Pada 14 Oktober 1982, terbit SK Menteri Pertanian No. 736/Mentan/1982, tentang penetapan kawasan Kerinci Seblat sebagai Taman Nasional. SK itu juga memutuskan bahwa taman nasional seluas 1.484,850 ha itu terletak di empat provinsi: Sumatera Barat, Sumatera Selatan, Bengkulu, dan Jambi. Kawasan hutan terdiri dari gabungan hutan suaka alam, hutan wisata, hutan lindung, dan hutan produksi terbatas. Area hutan di Provinsi Jambi, menjadi bagian kawasan taman nasional berdasarkan SK Menteri Kehutanan No. 46/KPTS/II/87, tahun 1987 tentang tata guna hutan kesepakatan. Darinya, kawasan taman nasional yang meliputi Provinsi Jambi berjumlah 589,023 ha, terdiri dari: Kabupaten Sarolangun-Bangko, 247,910 ha; Kabupaten Kerinci, 246,079 ha; dan Kabupaten Bungo Tebo, 94,972 ha.
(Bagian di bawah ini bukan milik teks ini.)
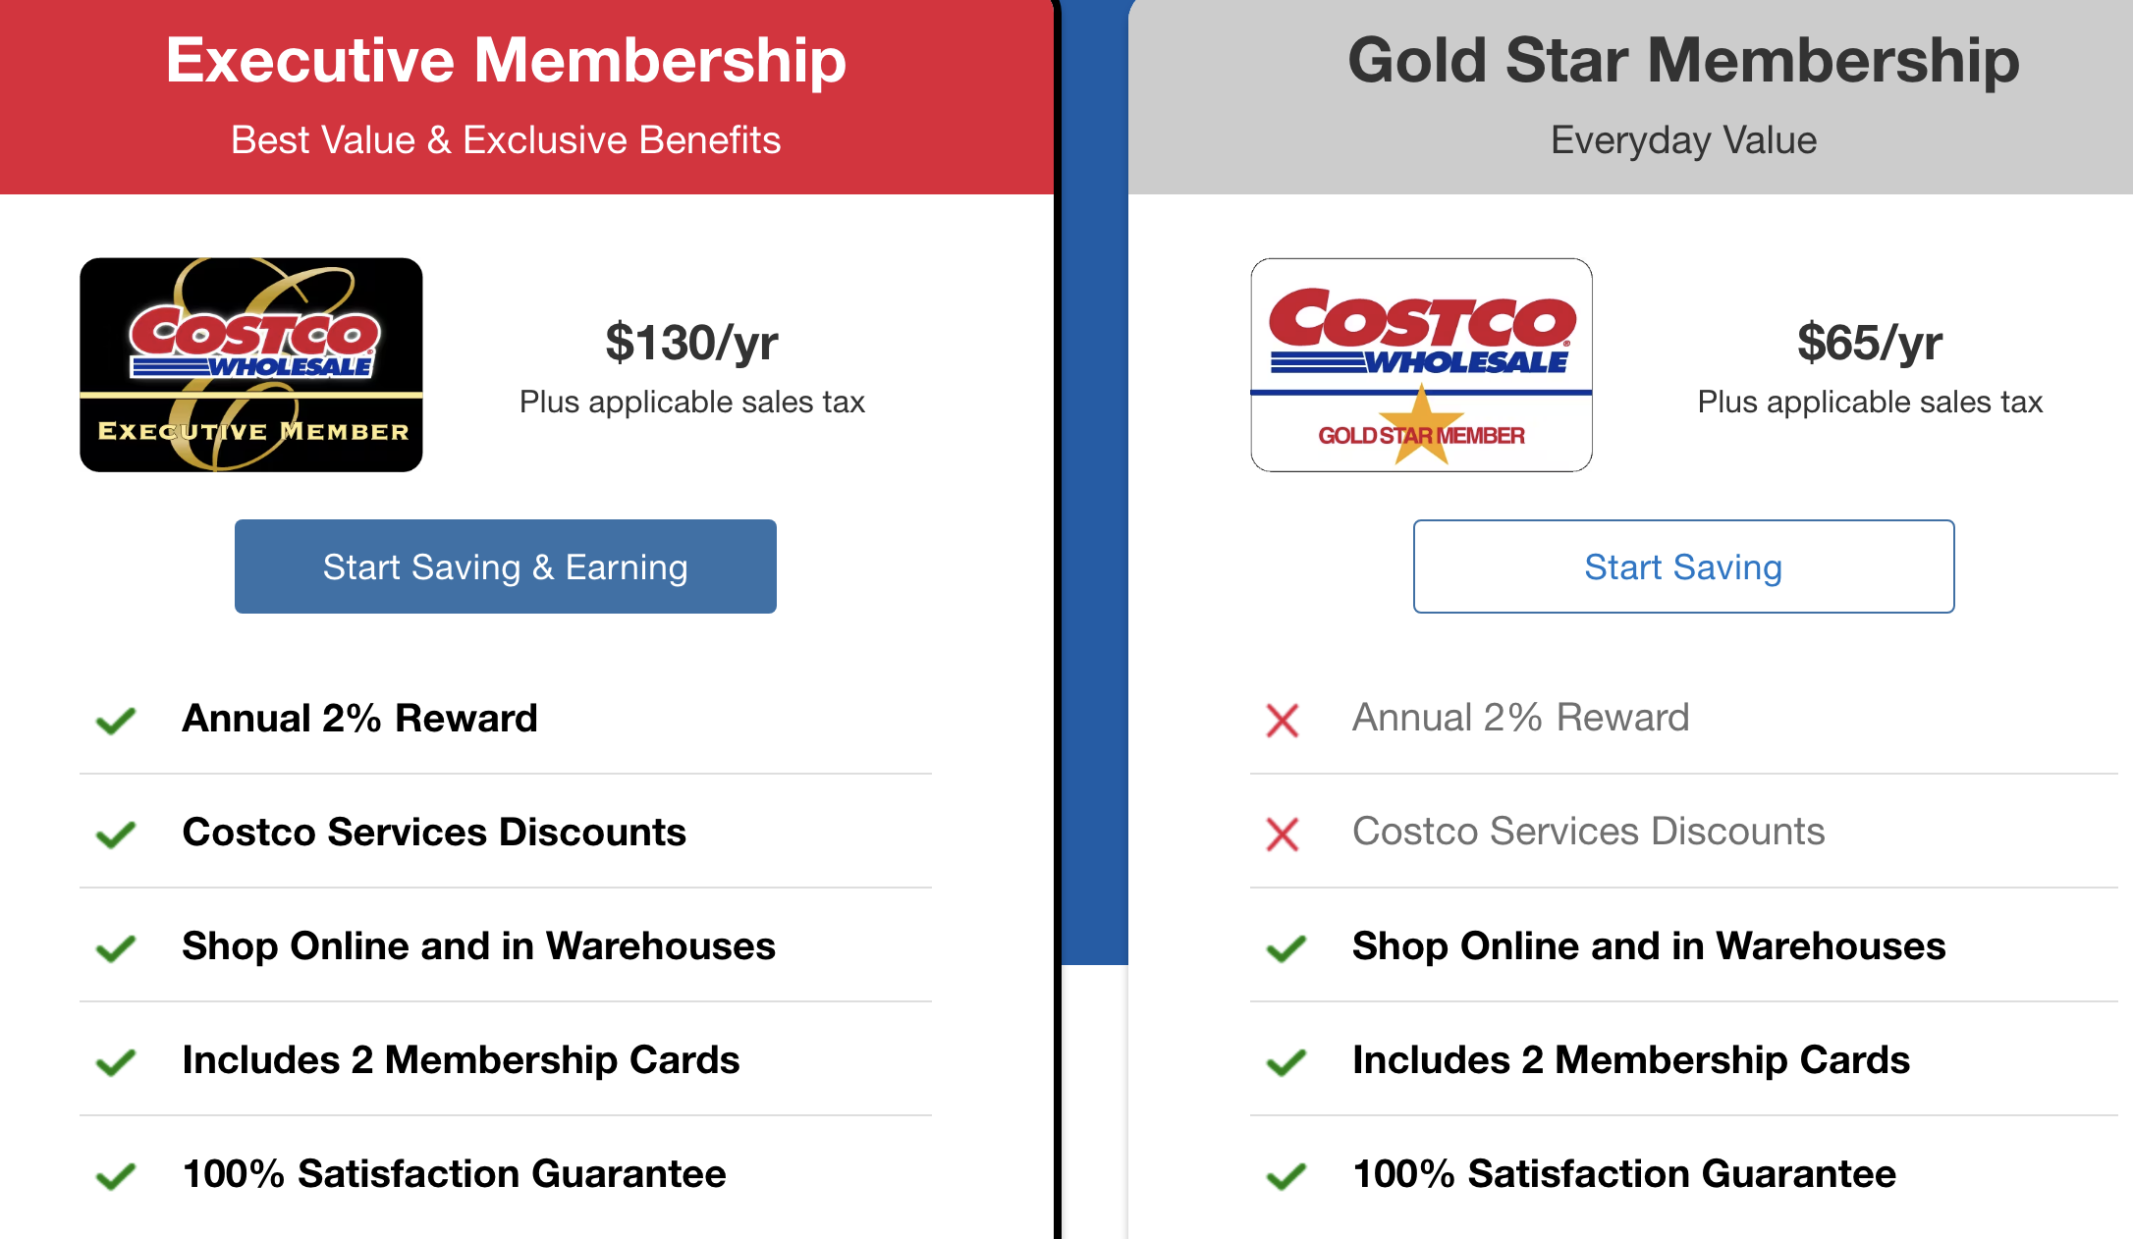Select the Gold Star Membership header
The image size is (2133, 1239).
(x=1683, y=61)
Pada 12 Desember 1988, terbit SK Gubernur No. 508 tentang penghapusan dan penyatuan desa. SK itu menjadi landasan operasional tentang keharusan pengosongan taman nasional dari keberadaan rakyat. Rakyat harus angkat kaki dari kawasan yang termasuk taman nasional. Konflik mencapai puncaknya ketika petugas BPN dan Kehutanan melakukan pengukuran. Mereka melakukan pemasangan patok tanpa melibatkan rakyat setempat.

Di mata pemerintah, rakyat telah melanggar UU Konservasi karena rakyat tinggal dan mendayagunakan tanah dalam kawasan hutan konservasi. Sedangkan rakyat merasa bahwa desa dan kebun mereka yang tergusur adalah hak mereka, dan tanah yang telah menghidupi mereka itu telah diolah secara turun temurun.
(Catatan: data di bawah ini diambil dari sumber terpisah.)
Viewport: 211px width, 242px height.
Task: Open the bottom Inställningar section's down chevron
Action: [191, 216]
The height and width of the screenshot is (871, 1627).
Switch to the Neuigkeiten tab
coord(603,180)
Pada 22 September 1988, DPRD Kerinci mengunjungi daerah-daerah yang status desanya (terancam) dihapus. Dari kunjungan itu melahirkan rekomendasi bahwa Desa Pesisir Bukit dan sekitarnya, dengan beberapa dusunnya, tidak dapat dijadikan kawasan taman nasional dan pemerintah dianjurkan untuk menimbang kembali agar daerah tersebut kembali dijadikan desa pemukiman. DPRD kemudian bertemu Gubernur Jambi pada 27 Februari 1992. Hasilnya tidak diumumkan dan tidak mengubah apa-apa, pemerintah tetap pada keputusan semula. Rakyat dan beberapa lembaga swadaya masyarakat (LSM) pun akhirnya membuat kesatuan gerakan di bawah jaringan isu yang bernama Warung Informasi Konservasi (Warsi).
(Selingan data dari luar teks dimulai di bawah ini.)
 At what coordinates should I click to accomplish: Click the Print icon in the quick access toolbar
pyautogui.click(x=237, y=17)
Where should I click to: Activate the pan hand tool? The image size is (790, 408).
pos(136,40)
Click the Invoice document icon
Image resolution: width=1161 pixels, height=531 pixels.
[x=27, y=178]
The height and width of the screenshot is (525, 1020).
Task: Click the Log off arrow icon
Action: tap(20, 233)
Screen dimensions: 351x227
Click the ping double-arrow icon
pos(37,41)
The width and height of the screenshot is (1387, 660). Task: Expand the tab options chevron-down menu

Warsi, yang berada di empat provinsi terdampak taman nasional, melakukan berbagai upaya advokasi. Di antaranya: investigasi, yang kemudian salah satu temuannya adalah keterlibatan aparat pemerintah dalam mengintimidasi rakyat; pentingnya pendampingan yang bertujuan menggalang kekuatan dan mengorganisasikan rakyat; pengenalan sistem pertanian konservasi; lobi dan negosiasi, untuk meyakinkan pentingnya keterlibatan rakyat dalam pengambilan keputusan; dan menggalang konsolidasi dan koordinasi dengan kalangan LSM lainnya.

Hingga tahun 1995, upaya-upaya advokasi mereka bisa dibilang mengalami kegagalan. Penyebabnya, kekuatan rakyat belum tergalang secara maksimal dan upaya perjuangan LSM untuk mengadvokasi perubahan kebijakan tidak menghasilkan apapun. Terbaru, ribuan massa yang mengatas namakan petani Kabupaten Kerinci, berunjuk rasa ke kantor DPRD Kabupaten Kerinci. Mereka meminta agar dewan membantu mencarikan solusi, terhadap tanah milik warga non-masyarakat wilayah Adat Muaro Langkap, yang sedang menjadi sengketa. Ribuan massa yang berunjuk rasa ini, berasal dari berbagai wilayah di Kabupaten Kerinci dan Kota Sungaipenuh. Di antaranya, dari Kecamatan Air Hangat, Kecamatan Depati Tujuh, Kecamatan Air Hangat Timur kabupaten Kerinci, serta dari Kecamatan Hamparan Rawang, Kecamatan Pesisir Bukit, kota Sungaipenuh.


Yayasan Bhakti Masyarakat, “Kawasan Taman Nasional Kerinci Seblat Mencaplok Tanah Adat” dalam Boy Fidro & Noer Fauzi, 1995, Pembangunan Berbuah Sengketa, Kisaran, Lampung, Bandung, Yogyakarta: Yayasan Sintesa, Pos Yayasan LBH Indonesia Lampung, Lembaga Pendidikan dan Pengembangan Pedesaan (LPPP), Lembaga Kajian Hak-hak Masyarakat (LEKHAT).